I mustered up all my deep buried love for her and managed to smile back. "Yeah. Thanks, Mom. I'll see you…whenever I see you."

If she was hurt by my reluctance to talk, she didn't show it. She just grinned harder and then stepped on the gas. I watched as her nails sparkled a bright pink in the last rays of sunlight, her hand waving out the window. I listened as the tires kicked up gravel in their wake from the driveway, and then turned to the front door once nothing could be heard anymore. I walked through it, lugging my duffel bag with me, and was greeted with the delicious aroma of dinner, fresh out of the oven. Being the growing teenage boy with very high metabolism that I was, my stomach grumbled immediately.

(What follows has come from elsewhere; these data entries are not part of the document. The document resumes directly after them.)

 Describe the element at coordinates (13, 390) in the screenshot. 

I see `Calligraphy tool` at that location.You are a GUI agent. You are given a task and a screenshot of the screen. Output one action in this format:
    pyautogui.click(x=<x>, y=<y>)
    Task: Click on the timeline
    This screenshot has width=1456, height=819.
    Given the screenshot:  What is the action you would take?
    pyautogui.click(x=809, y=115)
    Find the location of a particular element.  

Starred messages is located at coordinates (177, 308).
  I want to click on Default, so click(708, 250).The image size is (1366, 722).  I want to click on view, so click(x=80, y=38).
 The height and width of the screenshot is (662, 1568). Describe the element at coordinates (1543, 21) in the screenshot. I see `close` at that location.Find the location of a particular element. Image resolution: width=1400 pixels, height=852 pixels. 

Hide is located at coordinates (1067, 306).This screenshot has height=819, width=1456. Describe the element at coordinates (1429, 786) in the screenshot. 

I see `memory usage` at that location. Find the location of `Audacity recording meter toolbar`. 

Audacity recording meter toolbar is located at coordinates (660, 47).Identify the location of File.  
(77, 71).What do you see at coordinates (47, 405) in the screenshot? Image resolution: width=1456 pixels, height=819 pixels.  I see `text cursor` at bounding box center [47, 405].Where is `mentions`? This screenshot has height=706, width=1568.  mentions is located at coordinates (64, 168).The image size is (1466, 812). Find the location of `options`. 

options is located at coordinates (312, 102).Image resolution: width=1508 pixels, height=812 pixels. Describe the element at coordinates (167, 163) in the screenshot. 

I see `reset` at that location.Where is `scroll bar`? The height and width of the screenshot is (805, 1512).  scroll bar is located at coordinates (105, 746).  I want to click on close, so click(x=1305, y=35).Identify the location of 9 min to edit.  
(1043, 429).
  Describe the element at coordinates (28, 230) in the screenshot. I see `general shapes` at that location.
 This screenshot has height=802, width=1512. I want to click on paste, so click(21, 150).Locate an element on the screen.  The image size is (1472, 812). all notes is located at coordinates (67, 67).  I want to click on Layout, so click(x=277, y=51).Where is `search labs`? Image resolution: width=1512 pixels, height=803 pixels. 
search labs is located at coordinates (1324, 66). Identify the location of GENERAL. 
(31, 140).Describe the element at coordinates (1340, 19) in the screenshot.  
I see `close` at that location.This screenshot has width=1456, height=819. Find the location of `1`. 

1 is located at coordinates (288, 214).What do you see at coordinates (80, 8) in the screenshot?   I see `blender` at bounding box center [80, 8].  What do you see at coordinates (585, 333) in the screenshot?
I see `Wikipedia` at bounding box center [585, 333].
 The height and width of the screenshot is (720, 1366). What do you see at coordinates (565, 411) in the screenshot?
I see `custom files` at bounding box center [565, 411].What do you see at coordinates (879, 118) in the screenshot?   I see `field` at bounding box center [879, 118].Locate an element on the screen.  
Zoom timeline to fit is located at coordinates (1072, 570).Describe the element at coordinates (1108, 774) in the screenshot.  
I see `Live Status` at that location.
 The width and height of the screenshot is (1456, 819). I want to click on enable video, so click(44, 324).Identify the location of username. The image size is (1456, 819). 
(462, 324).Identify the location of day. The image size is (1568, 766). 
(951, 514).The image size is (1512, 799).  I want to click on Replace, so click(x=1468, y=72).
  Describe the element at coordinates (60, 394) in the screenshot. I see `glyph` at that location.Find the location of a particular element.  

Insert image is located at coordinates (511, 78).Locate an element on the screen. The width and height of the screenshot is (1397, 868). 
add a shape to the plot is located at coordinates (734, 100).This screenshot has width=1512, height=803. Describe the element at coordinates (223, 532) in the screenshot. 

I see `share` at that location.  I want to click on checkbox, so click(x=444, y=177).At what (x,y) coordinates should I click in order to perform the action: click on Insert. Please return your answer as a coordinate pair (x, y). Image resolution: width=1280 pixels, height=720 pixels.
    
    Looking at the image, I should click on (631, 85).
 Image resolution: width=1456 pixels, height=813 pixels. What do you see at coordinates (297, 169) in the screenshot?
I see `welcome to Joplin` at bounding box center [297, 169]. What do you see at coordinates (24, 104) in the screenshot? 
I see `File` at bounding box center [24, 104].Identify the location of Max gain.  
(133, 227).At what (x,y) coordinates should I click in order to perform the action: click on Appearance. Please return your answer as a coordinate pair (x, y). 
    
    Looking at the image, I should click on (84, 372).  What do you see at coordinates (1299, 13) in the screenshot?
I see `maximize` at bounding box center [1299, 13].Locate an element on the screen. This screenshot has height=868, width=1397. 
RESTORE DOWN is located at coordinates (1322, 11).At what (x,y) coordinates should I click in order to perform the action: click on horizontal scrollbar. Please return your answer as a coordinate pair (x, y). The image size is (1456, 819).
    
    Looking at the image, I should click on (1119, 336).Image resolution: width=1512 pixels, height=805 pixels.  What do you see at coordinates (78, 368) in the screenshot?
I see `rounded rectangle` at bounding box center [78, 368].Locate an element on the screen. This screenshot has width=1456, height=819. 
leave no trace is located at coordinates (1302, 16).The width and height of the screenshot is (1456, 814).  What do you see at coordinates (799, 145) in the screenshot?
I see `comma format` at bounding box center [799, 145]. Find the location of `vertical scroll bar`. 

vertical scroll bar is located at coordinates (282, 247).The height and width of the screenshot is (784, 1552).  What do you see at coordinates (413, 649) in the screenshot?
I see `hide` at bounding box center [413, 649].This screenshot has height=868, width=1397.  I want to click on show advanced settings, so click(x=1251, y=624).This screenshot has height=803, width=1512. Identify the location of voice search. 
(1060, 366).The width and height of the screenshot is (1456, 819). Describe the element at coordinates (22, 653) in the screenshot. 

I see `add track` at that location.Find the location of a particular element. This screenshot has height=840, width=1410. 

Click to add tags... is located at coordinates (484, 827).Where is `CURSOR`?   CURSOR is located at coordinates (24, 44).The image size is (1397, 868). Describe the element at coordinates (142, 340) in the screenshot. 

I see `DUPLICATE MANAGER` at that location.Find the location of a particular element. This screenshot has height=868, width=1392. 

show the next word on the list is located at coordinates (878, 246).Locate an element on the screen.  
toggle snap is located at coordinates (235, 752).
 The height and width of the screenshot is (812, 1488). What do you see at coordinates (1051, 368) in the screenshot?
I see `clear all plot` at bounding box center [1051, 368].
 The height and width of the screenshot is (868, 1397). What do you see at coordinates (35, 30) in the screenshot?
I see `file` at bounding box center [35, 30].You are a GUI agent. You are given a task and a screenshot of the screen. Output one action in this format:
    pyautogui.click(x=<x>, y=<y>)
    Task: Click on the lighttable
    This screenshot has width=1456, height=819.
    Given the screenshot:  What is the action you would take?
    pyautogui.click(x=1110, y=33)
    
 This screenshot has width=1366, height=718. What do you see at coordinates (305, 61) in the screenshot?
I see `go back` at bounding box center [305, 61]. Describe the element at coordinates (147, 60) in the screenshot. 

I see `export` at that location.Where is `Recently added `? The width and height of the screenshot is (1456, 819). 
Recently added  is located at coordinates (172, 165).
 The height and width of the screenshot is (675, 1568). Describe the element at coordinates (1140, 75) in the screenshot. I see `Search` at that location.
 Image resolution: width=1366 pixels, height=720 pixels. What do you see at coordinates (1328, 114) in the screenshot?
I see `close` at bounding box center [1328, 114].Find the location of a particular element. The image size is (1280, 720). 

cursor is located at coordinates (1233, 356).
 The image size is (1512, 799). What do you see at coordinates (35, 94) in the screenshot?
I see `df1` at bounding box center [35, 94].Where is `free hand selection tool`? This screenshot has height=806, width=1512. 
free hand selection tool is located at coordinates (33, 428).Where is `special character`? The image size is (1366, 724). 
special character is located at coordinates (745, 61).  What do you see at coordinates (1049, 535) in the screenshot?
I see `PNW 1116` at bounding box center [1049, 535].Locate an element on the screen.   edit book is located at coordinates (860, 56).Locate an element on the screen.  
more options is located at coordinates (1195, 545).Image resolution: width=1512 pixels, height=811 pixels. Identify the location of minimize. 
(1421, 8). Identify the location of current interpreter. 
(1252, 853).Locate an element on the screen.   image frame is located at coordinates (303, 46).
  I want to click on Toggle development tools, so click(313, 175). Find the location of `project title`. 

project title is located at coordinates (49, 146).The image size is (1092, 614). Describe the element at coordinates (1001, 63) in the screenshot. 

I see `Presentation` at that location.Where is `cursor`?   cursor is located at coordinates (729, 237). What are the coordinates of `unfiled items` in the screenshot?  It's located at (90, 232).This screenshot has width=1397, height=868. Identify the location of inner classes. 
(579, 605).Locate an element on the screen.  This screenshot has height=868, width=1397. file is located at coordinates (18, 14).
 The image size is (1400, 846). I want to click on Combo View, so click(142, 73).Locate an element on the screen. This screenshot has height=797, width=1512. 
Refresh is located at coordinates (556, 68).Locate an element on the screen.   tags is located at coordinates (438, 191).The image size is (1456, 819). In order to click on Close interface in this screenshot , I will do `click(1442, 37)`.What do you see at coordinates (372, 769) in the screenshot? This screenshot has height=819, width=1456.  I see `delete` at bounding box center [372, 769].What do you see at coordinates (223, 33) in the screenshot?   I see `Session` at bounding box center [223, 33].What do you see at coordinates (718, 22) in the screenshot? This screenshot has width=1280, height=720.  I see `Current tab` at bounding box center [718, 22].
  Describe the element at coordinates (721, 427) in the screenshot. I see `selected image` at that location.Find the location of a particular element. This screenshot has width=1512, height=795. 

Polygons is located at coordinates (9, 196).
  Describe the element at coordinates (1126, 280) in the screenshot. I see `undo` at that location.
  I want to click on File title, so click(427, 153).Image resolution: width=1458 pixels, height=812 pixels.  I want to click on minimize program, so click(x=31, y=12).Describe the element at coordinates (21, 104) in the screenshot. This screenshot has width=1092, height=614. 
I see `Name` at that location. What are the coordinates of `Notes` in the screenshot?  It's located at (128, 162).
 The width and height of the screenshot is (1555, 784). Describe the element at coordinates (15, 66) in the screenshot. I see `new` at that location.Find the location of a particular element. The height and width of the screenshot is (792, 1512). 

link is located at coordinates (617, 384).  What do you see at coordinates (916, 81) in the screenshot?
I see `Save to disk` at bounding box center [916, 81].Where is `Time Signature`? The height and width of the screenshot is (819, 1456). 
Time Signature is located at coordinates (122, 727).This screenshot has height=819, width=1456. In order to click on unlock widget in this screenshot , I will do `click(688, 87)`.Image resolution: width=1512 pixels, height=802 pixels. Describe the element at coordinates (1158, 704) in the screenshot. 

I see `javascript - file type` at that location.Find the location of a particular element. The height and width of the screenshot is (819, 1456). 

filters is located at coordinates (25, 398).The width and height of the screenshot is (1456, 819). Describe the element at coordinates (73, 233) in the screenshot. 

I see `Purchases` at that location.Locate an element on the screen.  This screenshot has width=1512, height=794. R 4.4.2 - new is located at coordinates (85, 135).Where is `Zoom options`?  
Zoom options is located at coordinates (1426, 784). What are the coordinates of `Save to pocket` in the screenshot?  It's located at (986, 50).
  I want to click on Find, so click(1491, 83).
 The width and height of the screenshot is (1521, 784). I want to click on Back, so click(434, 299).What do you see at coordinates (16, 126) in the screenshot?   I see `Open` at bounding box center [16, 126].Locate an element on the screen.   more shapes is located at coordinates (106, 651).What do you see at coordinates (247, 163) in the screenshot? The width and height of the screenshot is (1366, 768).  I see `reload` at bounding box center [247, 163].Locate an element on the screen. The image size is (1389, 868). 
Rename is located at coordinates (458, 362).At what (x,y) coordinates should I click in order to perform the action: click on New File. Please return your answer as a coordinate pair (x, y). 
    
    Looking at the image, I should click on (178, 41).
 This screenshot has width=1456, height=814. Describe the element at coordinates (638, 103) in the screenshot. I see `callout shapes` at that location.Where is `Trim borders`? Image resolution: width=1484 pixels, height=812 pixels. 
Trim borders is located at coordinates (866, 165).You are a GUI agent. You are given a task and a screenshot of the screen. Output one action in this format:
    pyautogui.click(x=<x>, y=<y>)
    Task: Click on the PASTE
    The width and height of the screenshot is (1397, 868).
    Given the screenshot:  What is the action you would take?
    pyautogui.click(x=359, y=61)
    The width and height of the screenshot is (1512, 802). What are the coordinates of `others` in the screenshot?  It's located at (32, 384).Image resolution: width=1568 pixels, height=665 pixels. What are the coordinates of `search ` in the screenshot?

I think if I had been in better spirits I would have laughed. My belly sometimes has a mind of its own. Taking too many lessons from Kento, I suppose.

I flung my pack on the couch and pushed open the kitchen door. A familiar sight met my eyes: Ryo at the table, filling his glass with milk, Cye, with potholders, holding a heavy looking dish that harbored a thick casserole, Kento hopping anxiously around him with puppy dog eyes begging to be the first one served, Mia leaning into the refrigerator with an apron tied around her waist searching for something, and Sage arranging silverware around the already set plates. I suddenly realized how much I had taken dinners like these for granted. I missed the bustle and clatter that this household made daily, the voices talking all at once, the laughing combining into one steady flow, the air about the house that said there was a certain bond before all of us that no ordinary schmoe off the street could break. It had all become a part of us, for all the time we had spent together, protecting and keeping watch on one another, and it took me those few solitary days I had spent with my mother to come to terms with it all. This was my family. This is what family was all about. I loved it and at the same time scorned it. Makes a lot of sense.

It seemed as if everyone looked up at once as I entered the kitchen, and their smiles could have lit up the whole city. I didn't think they'd miss me that much.

"Rowen! You're back!" Mia exclaimed, setting down the bowl of salad she had been rooting for earlier.

"Hey, buddy! How's it going?" Ryo asked as he slid the milk jug across the table towards Sage.

I grinned back at everyone, wishing I felt like it. "Hi, guys. Looks like I made it back just in time, huh?"

"Hope you're hungry," Mia said, agreeing.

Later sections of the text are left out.